Signed-off-by: Wangshanshan &lt;30051912+dominicshanshan@users.noreply.github.com&gt;

---------

Signed-off-by: Wangshanshan &lt;30051912+dominicshanshan@users.noreply.github.com&gt;
diff --git a/examples/serve/genai_perf_client.sh b/examples/serve/genai_perf_client.sh
@@ -3,7 +3,6 @@
 genai-perf profile \
     -m TinyLlama-1.1B-Chat-v1.0 \
     --tokenizer TinyLlama/TinyLlama-1.1B-Chat-v1.0 \
-    --service-kind openai \
     --endpoint-type chat \
     --random-seed 123 \
     --synthetic-input-tokens-mean 128 \
diff --git a/requirements-dev.txt b/requirements-dev.txt
@@ -30,4 +30,4 @@ pytest-rerunfailures
 ruff==0.9.4
 lm_eval[api]==0.4.8
 docstring_parser
-genai-perf
+genai-perf==0.0.13
diff --git a/tests/integration/defs/stress_test/stress_test.py b/tests/integration/defs/stress_test/stress_test.py
@@ -705,8 +705,6 @@ def create_genai_perf_command(model_name,
         model_name,
         "--tokenizer",
         model_path,
-        "--service-kind",
-        "openai",
         "--endpoint-type",
         "completions",
         "--random-seed",
@@ -1054,8 +1052,9 @@ def extract_stress_test_metrics(artifacts_dir="./artifacts",
                                             {}).get("avg", 0)

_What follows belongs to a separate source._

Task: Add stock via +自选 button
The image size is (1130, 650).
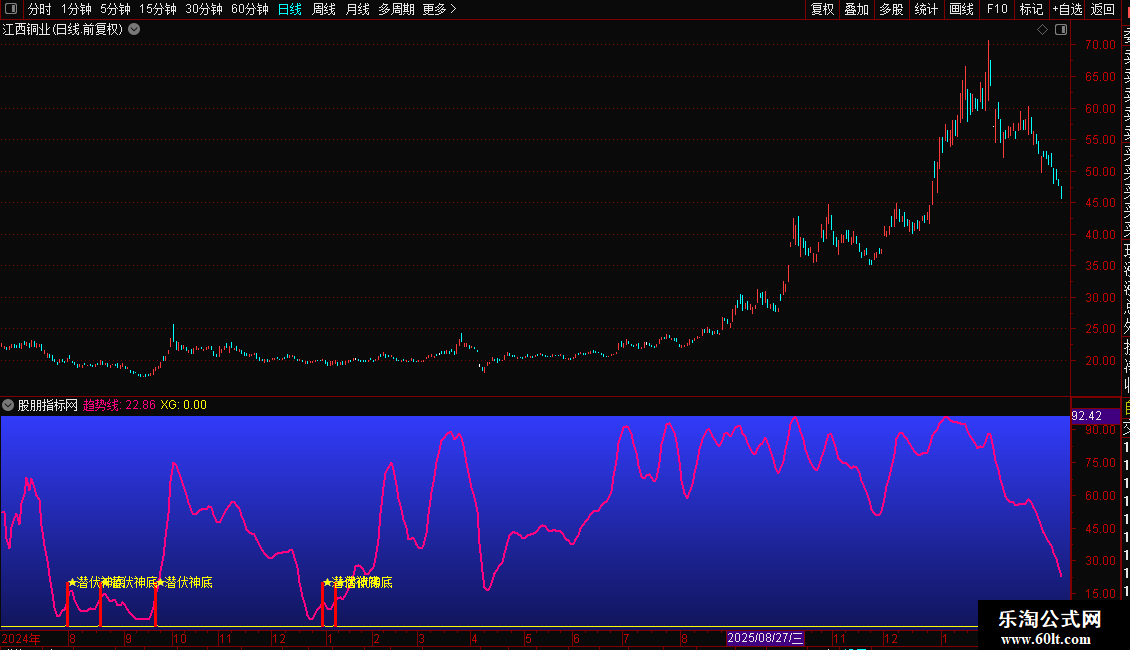Action: (x=1067, y=9)
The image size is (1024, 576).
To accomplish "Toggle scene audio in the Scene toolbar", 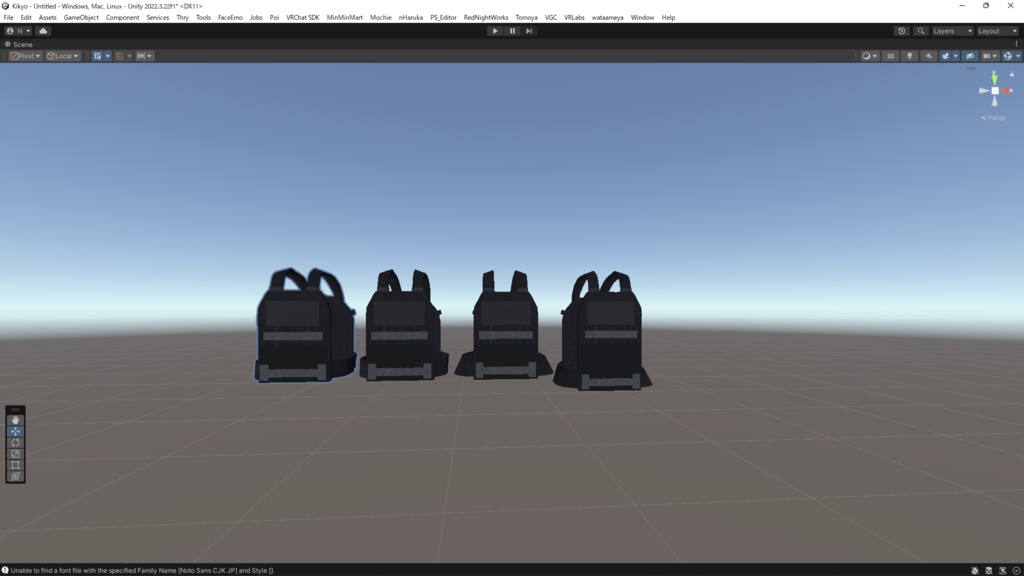I will tap(929, 55).
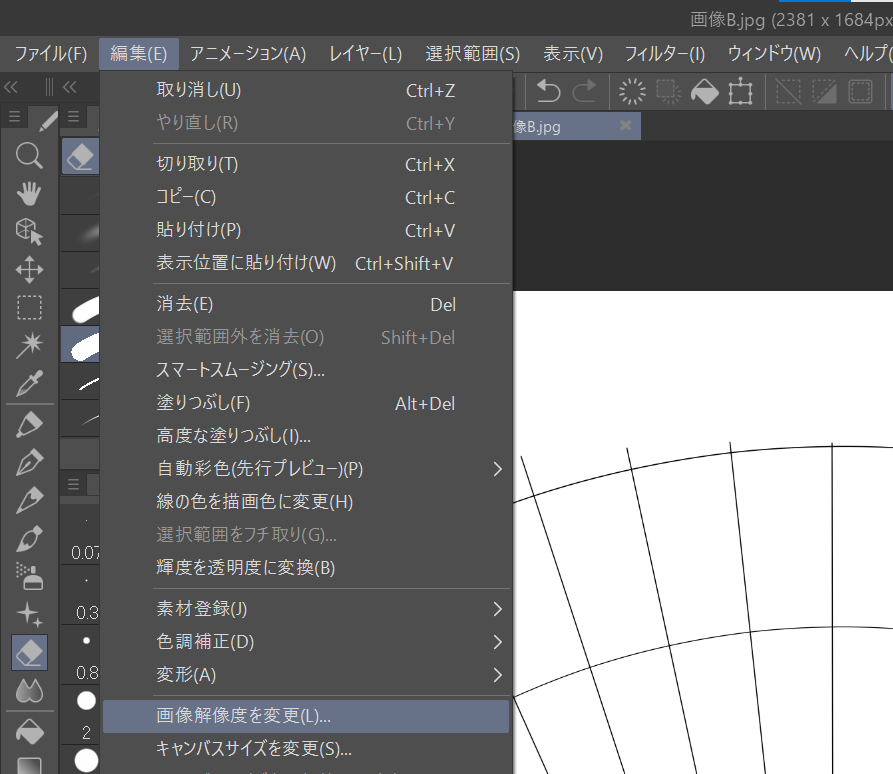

                 tokThroughput = results.get("output_token_throughput",
                                             {}).get("avg", 0)
-                conCurrency = results.get("input_config",
-                                          {}).get("concurrency", 0)
+                conCurrency = results.get("input_config", {}).get(
+                    "perf_analyzer", {}).get("stimulus",
+                                             {}).get("concurrency", 0)
 
                 # Try to determine model name from directory structure first
                 if first_dir in model_name_map:
diff --git a/tests/integration/test_lists/waives.txt b/tests/integration/test_lists/waives.txt
@@ -480,11 +480,6 @@ test_e2e.py::test_ptp_quickstart_advanced_8gpus[Nemotron-Ultra-253B-nemotron-nas
 examples/test_gpt.py::test_starcoder_fp8_quantization_2gpu[starcoder] SKIP (https://nvbugs/5144931)
 examples/test_gpt.py::test_starcoder_fp8_quantization_2gpu[starcoderplus] SKIP (https://nvbugs/5144931)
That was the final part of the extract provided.